Цель задания A:
Ответьте на вопросы по интервью с Владимиром Ионовым:
(i) Сколько лет Владимиру Ионову?
(ii) Какой суд объявил его в розыск и какого числа?
(iii) Из-под чего, по словам Ольги Браун, сбежал Ионов?
Цель задания B:
Перепечатайте без изменений фрагмент интервью с Владимиром Ионовым от слов «Владимир Ионов. Фото Александра Макарова из личного» до слов «которых вернется на родину.» включительно.
Цель задания C:
Продолжите интервью с Владимиром Ионовым, начав сразу после последней приведенной реплики.

«Россия вся держится на страхе, убери страх — она развалится» Спектр
Пятница, 29 марта 2024
Сайт «Спектра» доступен в России через VPN

«Россия вся держится на страхе, убери страх — она развалится»

Владимир Ионов. Фото Александра Макарова из личного архива Ионова Владимир Ионов. Фото Александра Макарова из личного архива Ионова

На прошлой неделе 76-летнего оппозиционера Владимира Ионова объявили в розыск. Он является первым в российской истории обвиняемым по статье 212.1 УК РФ  («Неоднократное нарушение установленного порядка организации либо проведения собрания, митинга, демонстрации, шествия или пикетирования»). Другими словами, вина его заключается в том, что он был участником мирных, ненасильственных акций протеста, которые просто не были санкционированы властями. Владимир Ионов не стал дожидаться суда и бежал со своей подругой Ольгой Браун на Украину. В интервью корреспонденту «Спектра» Павлу Никулину он рассказал о том, как нелегально перешел границу, поделился своим отношением к украинским властям и назвал обстоятельства, при которых вернется на родину.

— 19 января Преображенский суд объявил вас в розыск. Тем не менее, возможно, что вас заочно осудят. Как вы считаете, каким будет приговор? Реальный ли будет срок?

Ионов: Я даже не знаю, что ответить на это.

Браун: Конечно, реальный! По закону, слово «закон» мы берем в кавычки, срок будет реальный. Человек же сбежал из-под подписки о невыезде.

— Вы довольно последовательно и долго, несмотря на препятствия со стороны полиции и прокремлевских активистов, отстаивали свое право на протест. Вы хотели быть примером для людей?

Ионов: Насчет примера это, конечно, громко сказано. Просто люди у нас скромные и не привыкли возникать. В основном боком ходят. И когда кто-то выходит, с каким-то протестом, то все удивляются. Это сейчас немного попривыкли. Если человек увидит мой протест, а потом у него будут проблемы с властями, то он тоже может потом вспомнить мой протест. Все просто. Мы социальные, мы же учимся друг у друга, мы смотрим друг на друга.

Строки данных:
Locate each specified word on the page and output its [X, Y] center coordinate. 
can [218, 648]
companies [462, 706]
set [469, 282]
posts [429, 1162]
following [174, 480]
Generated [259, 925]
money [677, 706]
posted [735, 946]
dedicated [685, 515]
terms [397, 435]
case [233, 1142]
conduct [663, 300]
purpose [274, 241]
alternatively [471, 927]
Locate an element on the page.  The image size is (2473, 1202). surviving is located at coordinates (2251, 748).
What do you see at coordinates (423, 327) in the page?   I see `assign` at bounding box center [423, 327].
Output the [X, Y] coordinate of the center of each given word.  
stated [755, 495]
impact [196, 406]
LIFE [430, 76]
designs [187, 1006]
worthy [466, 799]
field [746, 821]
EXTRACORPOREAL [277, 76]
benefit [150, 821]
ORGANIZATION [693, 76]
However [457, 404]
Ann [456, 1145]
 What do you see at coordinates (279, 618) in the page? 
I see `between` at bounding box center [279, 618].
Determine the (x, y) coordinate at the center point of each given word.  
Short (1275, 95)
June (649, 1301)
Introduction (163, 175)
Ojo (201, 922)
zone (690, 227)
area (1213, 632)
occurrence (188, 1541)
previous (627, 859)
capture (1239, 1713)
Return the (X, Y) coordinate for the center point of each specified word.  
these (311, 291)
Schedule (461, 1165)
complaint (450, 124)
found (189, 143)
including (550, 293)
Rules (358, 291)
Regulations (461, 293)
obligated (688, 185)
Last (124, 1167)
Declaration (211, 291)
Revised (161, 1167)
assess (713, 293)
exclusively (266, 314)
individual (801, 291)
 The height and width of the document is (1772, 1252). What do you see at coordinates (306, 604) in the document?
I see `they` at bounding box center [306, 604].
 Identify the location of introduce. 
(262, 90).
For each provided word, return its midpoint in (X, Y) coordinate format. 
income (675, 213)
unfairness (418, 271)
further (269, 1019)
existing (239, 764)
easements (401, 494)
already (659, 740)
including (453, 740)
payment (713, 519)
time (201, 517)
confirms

Результат выполнения A:
(i) Владимиру Ионову 76 лет.
(ii) Его объявил в розыск Преображенский суд 19 января.
(iii) По словам Ольги Браун, он сбежал из-под подписки о невыезде.

Результат выполнения B:
Владимир Ионов. Фото Александра Макарова из личного архива Ионова Владимир Ионов. Фото Александра Макарова из личного архива Ионова

На прошлой неделе 76-летнего оппозиционера Владимира Ионова объявили в розыск. Он является первым в российской истории обвиняемым по статье 212.1 УК РФ  («Неоднократное нарушение установленного порядка организации либо проведения собрания, митинга, демонстрации, шествия или пикетирования»). Другими словами, вина его заключается в том, что он был участником мирных, ненасильственных акций протеста, которые просто не были санкционированы властями. Владимир Ионов не стал дожидаться суда и бежал со своей подругой Ольгой Браун на Украину. В интервью корреспонденту «Спектра» Павлу Никулину он рассказал о том, как нелегально перешел границу, поделился своим отношением к украинским властям и назвал обстоятельства, при которых вернется на родину.

Результат выполнения C:
— Вас били, вас обливали краской и водой, но вы продолжали протестовать. Вы думаете о собственной безопасности?

Ионов: Я старался во время своих пикетов стоять ближе к стене, старался, чтобы сзади никто не напал. У меня был баллончик со слезоточивым газом.

Браун: И ни разу его не использовал!

Ионов: Я часто его забывал дома, но пару раз брал. Что делать? Протестовать кто-то должен. Должен же кто-то протестовать. Если нравится — пожалуйста. Если не нравится — то надо что-то делать. Путин не нравится очень многим. В разговоре с людьми часто слышишь: «Мне не нравится». Говоришь в ответ: «Ну хорошо, а разница между нами какая? То, что мне Путин не нравится и он каким-то образом знает, а то, что тебе не нравится, он не знает».

Важно, чтобы Путин знал. Если он видит, что нет никакого протеста, то все остается по-старому. Надо, чтобы слуги народа знали, что хозяева недовольны ими. Что они выходят с протестом. Это очень важно.

— Если бы вы остались в России и получили срок, вы бы продолжили протестовать в тюрьме?

Ионов: я надеюсь, что я бы продолжал свой протест. Если ты уж начал, то остановиться очень сложно. У меня это продолжается давно. Я же не собирался протестовать, но поведение вот этих так называемых властей вынудило меня начать выходить с протестом. А дальше — больше. Жизнь — это борьба. Ну надо же как-то сопротивляться, упираться.

Нельзя позволять, чтобы слуги народа вели себя так, как они себя ведут. Они обнаглели. Полиция ходит по городу с таким видом, будто они хозяева. Полицейский ведет себя так, будто он главный. Любой силовик — это охранник. Но наши охранники этого не понимают. 

— Недавно об этом говорил Петр Павленский. Про то, что люди сами себе надзиратели и полицейские.

Ионов: Самоцензура — это самое страшное. Есть цензура, но в России уже давно самоцензура. Люди сами себя одергивают. Это сидит в генах, и не первое столетие. Не даром Антон Павлович Чехов говорил, что надо выдавливать из себя раба. Антон Павлович себе диагноз поставил и работал над собой. А люди даже не понимают ничего. Говоришь людям: «Мы живем в страхе». А они в ответ: «Какое? Я ничего не боюсь».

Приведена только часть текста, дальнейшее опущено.